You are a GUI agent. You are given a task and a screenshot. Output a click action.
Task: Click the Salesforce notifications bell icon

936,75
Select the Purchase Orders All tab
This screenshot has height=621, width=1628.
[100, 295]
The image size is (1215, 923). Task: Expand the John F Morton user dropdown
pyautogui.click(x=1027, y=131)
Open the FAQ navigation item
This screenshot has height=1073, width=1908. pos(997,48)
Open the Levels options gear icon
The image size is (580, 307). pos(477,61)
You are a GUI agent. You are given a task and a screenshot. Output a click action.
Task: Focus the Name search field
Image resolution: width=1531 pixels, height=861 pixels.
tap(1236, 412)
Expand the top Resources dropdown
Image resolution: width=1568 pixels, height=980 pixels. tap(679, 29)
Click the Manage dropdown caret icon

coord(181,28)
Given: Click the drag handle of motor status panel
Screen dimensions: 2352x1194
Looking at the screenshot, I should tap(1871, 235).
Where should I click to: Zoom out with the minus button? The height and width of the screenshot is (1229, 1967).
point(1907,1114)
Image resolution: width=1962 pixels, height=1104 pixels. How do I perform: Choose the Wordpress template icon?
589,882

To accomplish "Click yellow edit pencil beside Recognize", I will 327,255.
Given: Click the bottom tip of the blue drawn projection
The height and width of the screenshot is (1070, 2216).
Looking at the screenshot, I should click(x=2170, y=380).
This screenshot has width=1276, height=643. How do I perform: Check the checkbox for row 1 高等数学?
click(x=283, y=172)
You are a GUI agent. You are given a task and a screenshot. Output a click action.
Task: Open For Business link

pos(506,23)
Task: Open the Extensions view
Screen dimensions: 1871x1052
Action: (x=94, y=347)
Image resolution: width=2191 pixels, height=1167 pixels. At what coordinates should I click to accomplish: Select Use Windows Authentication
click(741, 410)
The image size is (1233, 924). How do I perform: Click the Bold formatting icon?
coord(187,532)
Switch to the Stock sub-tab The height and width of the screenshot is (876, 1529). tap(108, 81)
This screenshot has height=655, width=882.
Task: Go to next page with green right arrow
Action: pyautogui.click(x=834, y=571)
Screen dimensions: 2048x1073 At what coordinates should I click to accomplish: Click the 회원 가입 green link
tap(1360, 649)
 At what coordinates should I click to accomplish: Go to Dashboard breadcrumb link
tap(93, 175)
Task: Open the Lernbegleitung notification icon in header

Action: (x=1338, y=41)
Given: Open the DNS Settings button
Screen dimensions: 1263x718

________

Exercise goal: An exact copy of every entry is what's needed, so retype them all.

Written solution:
You are a GUI agent. You are given a task and a screenshot. Output a click action.
Task: Click the Salesforce notifications bell icon

936,75
Select the Purchase Orders All tab
This screenshot has height=621, width=1628.
[100, 295]
The image size is (1215, 923). Task: Expand the John F Morton user dropdown
pyautogui.click(x=1027, y=131)
Open the FAQ navigation item
This screenshot has height=1073, width=1908. pos(997,48)
Open the Levels options gear icon
The image size is (580, 307). pos(477,61)
You are a GUI agent. You are given a task and a screenshot. Output a click action.
Task: Focus the Name search field
Image resolution: width=1531 pixels, height=861 pixels.
tap(1236, 412)
Expand the top Resources dropdown
Image resolution: width=1568 pixels, height=980 pixels. tap(679, 29)
Click the Manage dropdown caret icon

coord(181,28)
Given: Click the drag handle of motor status panel
Screen dimensions: 2352x1194
Looking at the screenshot, I should tap(1871, 235).
Where should I click to: Zoom out with the minus button? The height and width of the screenshot is (1229, 1967).
point(1907,1114)
Image resolution: width=1962 pixels, height=1104 pixels. How do I perform: Choose the Wordpress template icon?
589,882

To accomplish "Click yellow edit pencil beside Recognize", I will 327,255.
Given: Click the bottom tip of the blue drawn projection
The height and width of the screenshot is (1070, 2216).
Looking at the screenshot, I should click(x=2170, y=380).
This screenshot has width=1276, height=643. How do I perform: Check the checkbox for row 1 高等数学?
click(x=283, y=172)
You are a GUI agent. You are given a task and a screenshot. Output a click action.
Task: Open For Business link

pos(506,23)
Task: Open the Extensions view
Screen dimensions: 1871x1052
Action: (x=94, y=347)
Image resolution: width=2191 pixels, height=1167 pixels. At what coordinates should I click to accomplish: Select Use Windows Authentication
click(741, 410)
The image size is (1233, 924). How do I perform: Click the Bold formatting icon?
coord(187,532)
Switch to the Stock sub-tab The height and width of the screenshot is (876, 1529). tap(108, 81)
This screenshot has height=655, width=882.
Task: Go to next page with green right arrow
Action: pyautogui.click(x=834, y=571)
Screen dimensions: 2048x1073 At what coordinates should I click to accomplish: Click the 회원 가입 green link
tap(1360, 649)
 At what coordinates should I click to accomplish: Go to Dashboard breadcrumb link
tap(93, 175)
Task: Open the Lernbegleitung notification icon in header

Action: (x=1338, y=41)
Given: Open the DNS Settings button
Screen dimensions: 1263x718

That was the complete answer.